Our study of the activity of tha TRIM-NHL protein Mei-P26, a regulator of cell fate in Drosophila, has now been published at Life Science Alliance (doi 10.26508/lsa.202201418).
In a close collaboration with the labs of Sebastian Glatt (Max Planck Research Group at the Malopolska Centre of Biotechnology, Jagiellonian University Krakow, Poland) and Janusz Bujnicki (Laboratory of Bioinformatics and Protein Engineering, International Institute of Molecular and Cell Biology in Warsaw, Poland), we could solve the first high resolution structure of the Mei-P26 NHL domain and define a consensus RNA motif that it recognizes. Molecular dynamics simulations allowed us to predict and subsequently experimentally validate key amino acid residues involved specific RNA recognition, highlighting differences to other NHL domains. Using individual nucleotide resolution cross-linking and immunoprecipitation (iCLIP), we could identify RNA targets of Mei-P26 in cultured Drosophila cells and demonstrate the protein can either repress or activate its genuine mRNA targets. Regulation requires the NHL domain of the protein but is independent of its function as a ubiquitin ligase.

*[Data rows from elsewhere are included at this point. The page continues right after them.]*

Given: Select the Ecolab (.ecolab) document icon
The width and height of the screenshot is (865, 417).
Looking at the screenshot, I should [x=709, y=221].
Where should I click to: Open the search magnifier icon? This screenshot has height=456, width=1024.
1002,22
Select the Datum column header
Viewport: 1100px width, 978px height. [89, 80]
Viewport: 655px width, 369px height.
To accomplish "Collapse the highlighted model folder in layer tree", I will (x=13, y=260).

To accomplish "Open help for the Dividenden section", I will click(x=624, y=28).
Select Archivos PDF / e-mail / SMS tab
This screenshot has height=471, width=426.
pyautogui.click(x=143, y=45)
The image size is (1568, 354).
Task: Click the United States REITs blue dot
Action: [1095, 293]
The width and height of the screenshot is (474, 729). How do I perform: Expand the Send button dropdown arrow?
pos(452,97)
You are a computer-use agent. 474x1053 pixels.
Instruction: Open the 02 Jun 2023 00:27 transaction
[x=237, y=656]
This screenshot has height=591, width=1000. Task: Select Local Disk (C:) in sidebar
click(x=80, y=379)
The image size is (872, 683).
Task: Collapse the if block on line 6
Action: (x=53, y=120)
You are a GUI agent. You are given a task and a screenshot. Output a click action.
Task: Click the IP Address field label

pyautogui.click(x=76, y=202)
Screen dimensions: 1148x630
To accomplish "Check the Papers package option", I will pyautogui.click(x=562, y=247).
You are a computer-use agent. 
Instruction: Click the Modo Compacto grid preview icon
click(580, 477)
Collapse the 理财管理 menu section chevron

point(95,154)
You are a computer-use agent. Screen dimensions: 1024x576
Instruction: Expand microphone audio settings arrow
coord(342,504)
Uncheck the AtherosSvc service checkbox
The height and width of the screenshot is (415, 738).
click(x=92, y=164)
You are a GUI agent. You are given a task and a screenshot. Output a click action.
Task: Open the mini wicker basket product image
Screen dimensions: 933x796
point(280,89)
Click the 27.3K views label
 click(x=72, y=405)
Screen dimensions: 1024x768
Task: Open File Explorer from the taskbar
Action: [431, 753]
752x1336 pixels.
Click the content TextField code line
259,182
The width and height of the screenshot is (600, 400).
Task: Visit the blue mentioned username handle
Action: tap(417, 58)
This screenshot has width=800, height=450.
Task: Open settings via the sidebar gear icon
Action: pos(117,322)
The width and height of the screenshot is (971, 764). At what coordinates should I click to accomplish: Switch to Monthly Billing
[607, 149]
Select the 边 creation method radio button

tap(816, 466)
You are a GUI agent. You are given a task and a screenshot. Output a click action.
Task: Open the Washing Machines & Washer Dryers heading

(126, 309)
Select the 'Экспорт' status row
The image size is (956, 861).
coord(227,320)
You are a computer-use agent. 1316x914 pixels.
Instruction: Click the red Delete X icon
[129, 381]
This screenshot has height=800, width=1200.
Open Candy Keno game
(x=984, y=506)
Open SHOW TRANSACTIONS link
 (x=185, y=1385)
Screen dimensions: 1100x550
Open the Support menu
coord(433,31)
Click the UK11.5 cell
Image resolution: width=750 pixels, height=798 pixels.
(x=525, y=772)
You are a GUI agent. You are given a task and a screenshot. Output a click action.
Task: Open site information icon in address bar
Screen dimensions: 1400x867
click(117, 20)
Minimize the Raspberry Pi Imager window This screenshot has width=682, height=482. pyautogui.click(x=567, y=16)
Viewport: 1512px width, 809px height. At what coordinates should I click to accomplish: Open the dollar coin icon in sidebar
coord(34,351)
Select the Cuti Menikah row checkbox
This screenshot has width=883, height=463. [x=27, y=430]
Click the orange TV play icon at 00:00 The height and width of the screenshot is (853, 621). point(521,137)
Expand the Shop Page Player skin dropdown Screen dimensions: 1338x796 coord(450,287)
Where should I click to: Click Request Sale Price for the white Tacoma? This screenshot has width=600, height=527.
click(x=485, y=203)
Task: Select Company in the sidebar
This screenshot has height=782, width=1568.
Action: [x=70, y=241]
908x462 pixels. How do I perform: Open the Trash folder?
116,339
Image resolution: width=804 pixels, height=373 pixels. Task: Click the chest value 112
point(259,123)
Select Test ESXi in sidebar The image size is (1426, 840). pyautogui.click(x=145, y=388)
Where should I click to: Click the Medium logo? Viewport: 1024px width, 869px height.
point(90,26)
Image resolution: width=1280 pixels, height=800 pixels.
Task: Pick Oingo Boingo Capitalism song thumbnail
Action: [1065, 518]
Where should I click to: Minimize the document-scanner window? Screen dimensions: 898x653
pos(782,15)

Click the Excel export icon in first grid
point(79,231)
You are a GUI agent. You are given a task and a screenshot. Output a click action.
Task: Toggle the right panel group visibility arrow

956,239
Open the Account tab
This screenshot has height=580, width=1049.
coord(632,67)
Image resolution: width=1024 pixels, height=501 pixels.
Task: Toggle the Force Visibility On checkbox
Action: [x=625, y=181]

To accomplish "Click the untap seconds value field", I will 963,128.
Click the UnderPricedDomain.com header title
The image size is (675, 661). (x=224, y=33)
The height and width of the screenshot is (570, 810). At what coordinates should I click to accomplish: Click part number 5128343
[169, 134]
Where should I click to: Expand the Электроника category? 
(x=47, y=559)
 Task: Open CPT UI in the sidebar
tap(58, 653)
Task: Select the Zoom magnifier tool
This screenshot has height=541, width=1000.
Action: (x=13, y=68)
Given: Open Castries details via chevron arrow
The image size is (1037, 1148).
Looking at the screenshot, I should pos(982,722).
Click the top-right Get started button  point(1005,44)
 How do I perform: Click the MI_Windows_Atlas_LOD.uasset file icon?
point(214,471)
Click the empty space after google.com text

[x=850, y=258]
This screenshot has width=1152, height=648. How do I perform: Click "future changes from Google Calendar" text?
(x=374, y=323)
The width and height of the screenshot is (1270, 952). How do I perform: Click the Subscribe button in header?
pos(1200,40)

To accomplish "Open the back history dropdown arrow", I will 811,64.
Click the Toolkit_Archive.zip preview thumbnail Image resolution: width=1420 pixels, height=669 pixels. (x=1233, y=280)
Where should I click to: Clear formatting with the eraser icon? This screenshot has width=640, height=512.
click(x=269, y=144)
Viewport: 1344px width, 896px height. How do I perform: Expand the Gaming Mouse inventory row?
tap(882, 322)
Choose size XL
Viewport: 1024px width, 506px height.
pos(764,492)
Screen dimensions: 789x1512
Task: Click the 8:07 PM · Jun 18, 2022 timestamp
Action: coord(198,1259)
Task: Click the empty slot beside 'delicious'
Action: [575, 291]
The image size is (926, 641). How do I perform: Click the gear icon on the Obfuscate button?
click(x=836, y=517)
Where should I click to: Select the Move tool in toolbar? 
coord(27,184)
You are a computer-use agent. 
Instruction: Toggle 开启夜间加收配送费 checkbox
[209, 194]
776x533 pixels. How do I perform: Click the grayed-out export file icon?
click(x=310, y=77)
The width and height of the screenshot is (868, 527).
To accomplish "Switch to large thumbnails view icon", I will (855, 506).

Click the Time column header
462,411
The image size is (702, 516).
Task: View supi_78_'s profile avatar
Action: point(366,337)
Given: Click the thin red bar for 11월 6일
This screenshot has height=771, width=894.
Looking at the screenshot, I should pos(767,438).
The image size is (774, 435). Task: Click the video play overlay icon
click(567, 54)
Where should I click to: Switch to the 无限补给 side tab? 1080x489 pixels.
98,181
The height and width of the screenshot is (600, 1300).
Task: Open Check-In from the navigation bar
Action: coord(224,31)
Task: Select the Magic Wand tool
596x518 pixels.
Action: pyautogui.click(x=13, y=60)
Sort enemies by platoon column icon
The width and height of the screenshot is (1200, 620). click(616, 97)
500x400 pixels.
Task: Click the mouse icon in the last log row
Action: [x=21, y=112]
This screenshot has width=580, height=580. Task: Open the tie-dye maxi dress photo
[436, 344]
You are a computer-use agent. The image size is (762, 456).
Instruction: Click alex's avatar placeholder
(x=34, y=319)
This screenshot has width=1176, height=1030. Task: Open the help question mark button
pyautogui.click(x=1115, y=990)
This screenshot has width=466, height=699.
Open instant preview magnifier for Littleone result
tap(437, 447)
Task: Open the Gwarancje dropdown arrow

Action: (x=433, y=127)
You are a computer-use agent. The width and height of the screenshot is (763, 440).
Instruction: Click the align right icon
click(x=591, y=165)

In particular, the last finding significantly expands our understanding of TRIM-NHL protein-mediated gene regulation. These proteins were previously considered to exclusively act as repressors of gene expression. Strikingly, Mei-P26 itself appears to lack any regulatory activity suggesting that the regulatory outcome is determined by the recruitment of different co-factors, some of which have previously been identified.